Il terzo rapporto Auser sulla condizione abitativa degli anziani propone nuove politiche per affrontare la crescita della popolazione longeva. Tra le richieste ci sono abitazioni più sicure e accessibili, il recupero degli immobili inutilizzati e una maggiore integrazione con i servizi. Per Auser la casa deve diventare una vera infrastruttura di benessere, cura e autonomia, capace di favorire anche le relazioni e la partecipazione alla comunità.

Le proposte

Il terzo rapporto sulla condizione abitativa degli anziani, “Abitare la longevità nella transizione: politiche urbane e abitative generative di comunità”, promosso da Auser, Abitare e Anziani e Spi Cgil e presentato a Roma presso il Cnel, avanza anche precise proposte operative.

Tra queste, la creazione di un Programma nazionale decennale per l’abitare degli anziani, il recupero del patrimonio edilizio inutilizzato, la diffusione di nuove forme di residenzialità, il sostegno all’adattamento delle abitazioni e una maggiore integrazione tra politiche sociali, sanitarie e urbanistiche.

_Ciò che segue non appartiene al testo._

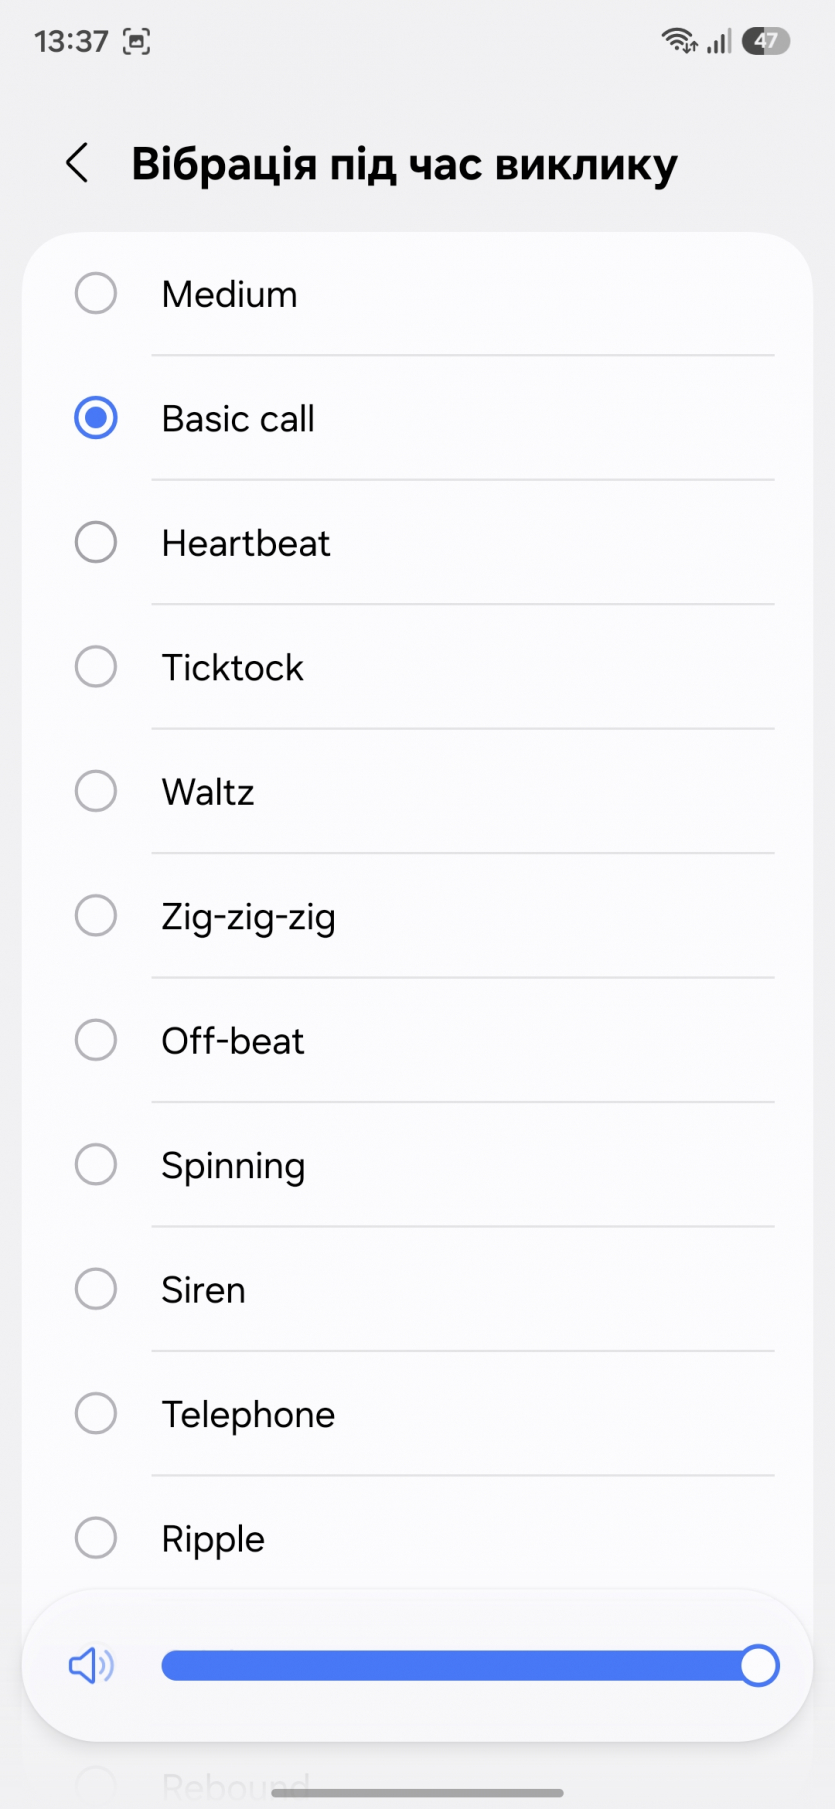Tap the clock in status bar
Viewport: 835px width, 1809px height.
coord(71,41)
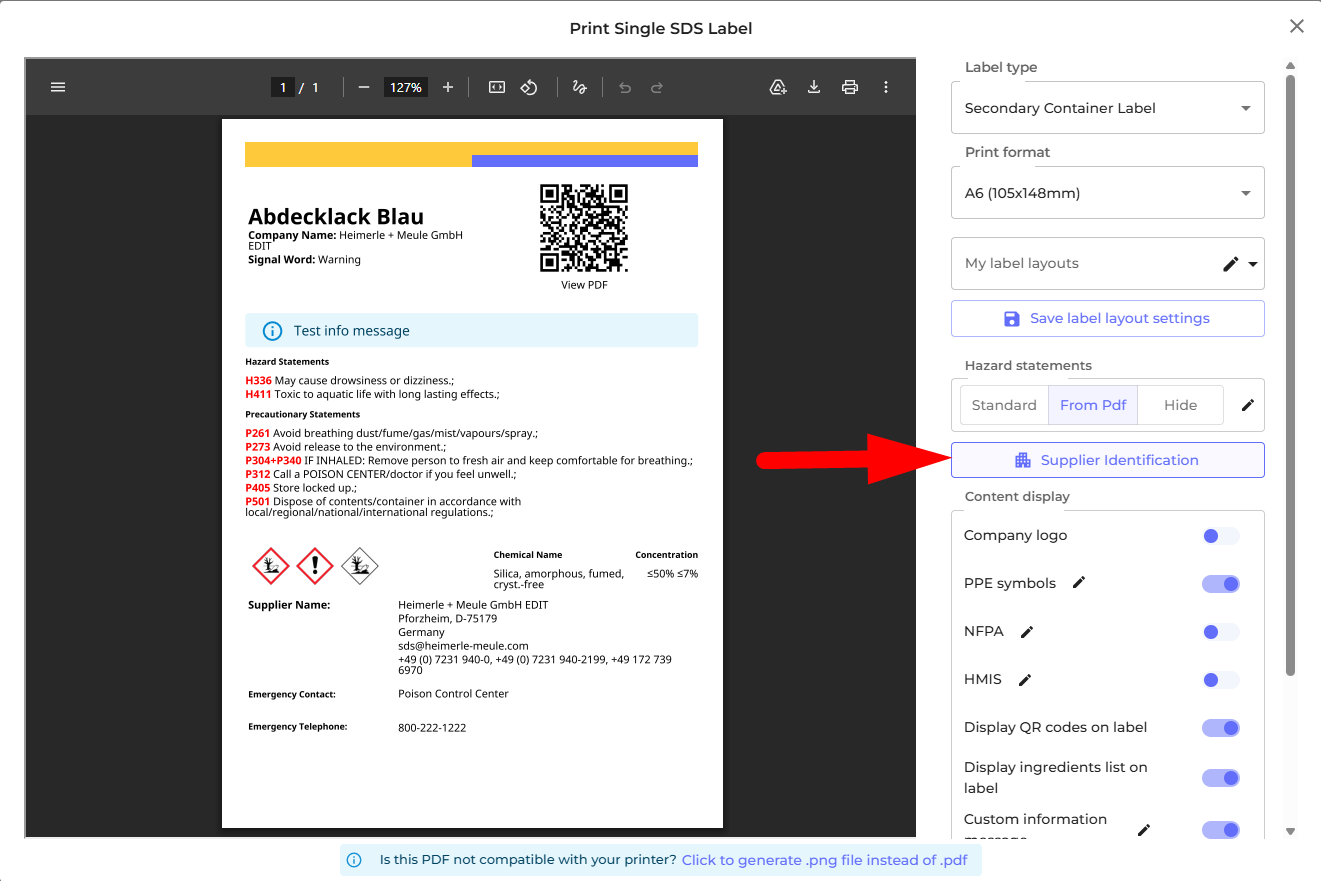The height and width of the screenshot is (881, 1321).
Task: Open PDF viewer more actions menu
Action: [886, 87]
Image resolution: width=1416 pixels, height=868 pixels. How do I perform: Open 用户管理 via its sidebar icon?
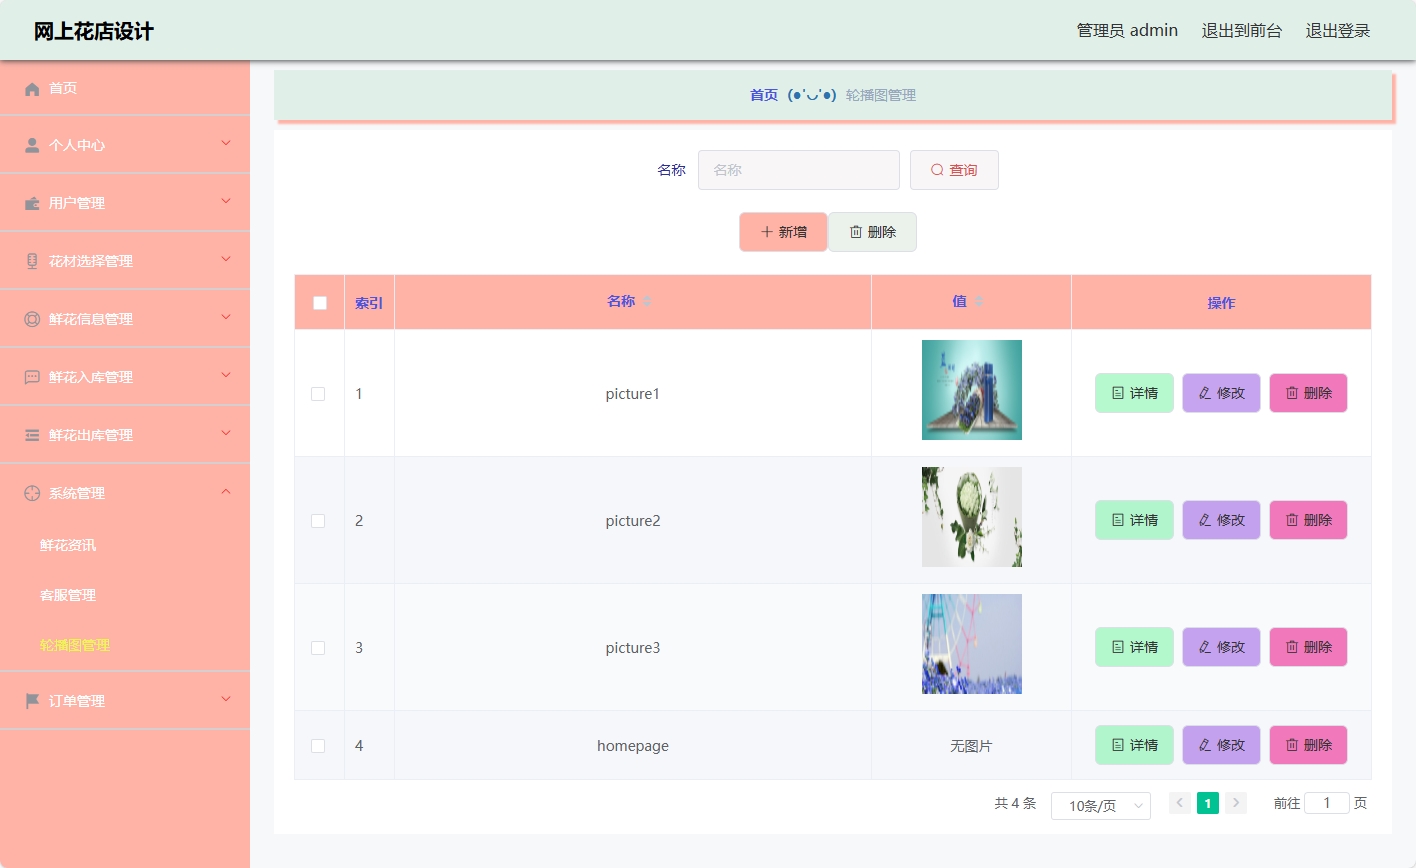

Le città devono essere accessibili

Dobbiamo smettere di considerare la casa soltanto come un bene patrimoniale e riconoscerla come una infrastruttura del benessere, della cura e dell’autonomia – ha sottolineato il presidente nazionale Auser, Enrico Piron –. Abitare significa poter vivere in sicurezza, avere servizi vicini, relazioni e possibilità di partecipare alla vita della comunità. La sfida è passare da una città che separa a una città che connette. Perché una città accessibile agli anziani è una città migliore per tutti. Una città capace di prendersi cura non soltanto di chi oggi è anziano, ma anche di chi anziano lo sarà domani.

Perché progettare case e città a misura delle persone più fragili non è una concessione assistenziale: è un investimento in civiltà e un modo concreto per costruire una società più giusta per tutti. La longevità non è un problema da gestire, ma un’opportunità per ripensare il futuro delle nostre comunità”.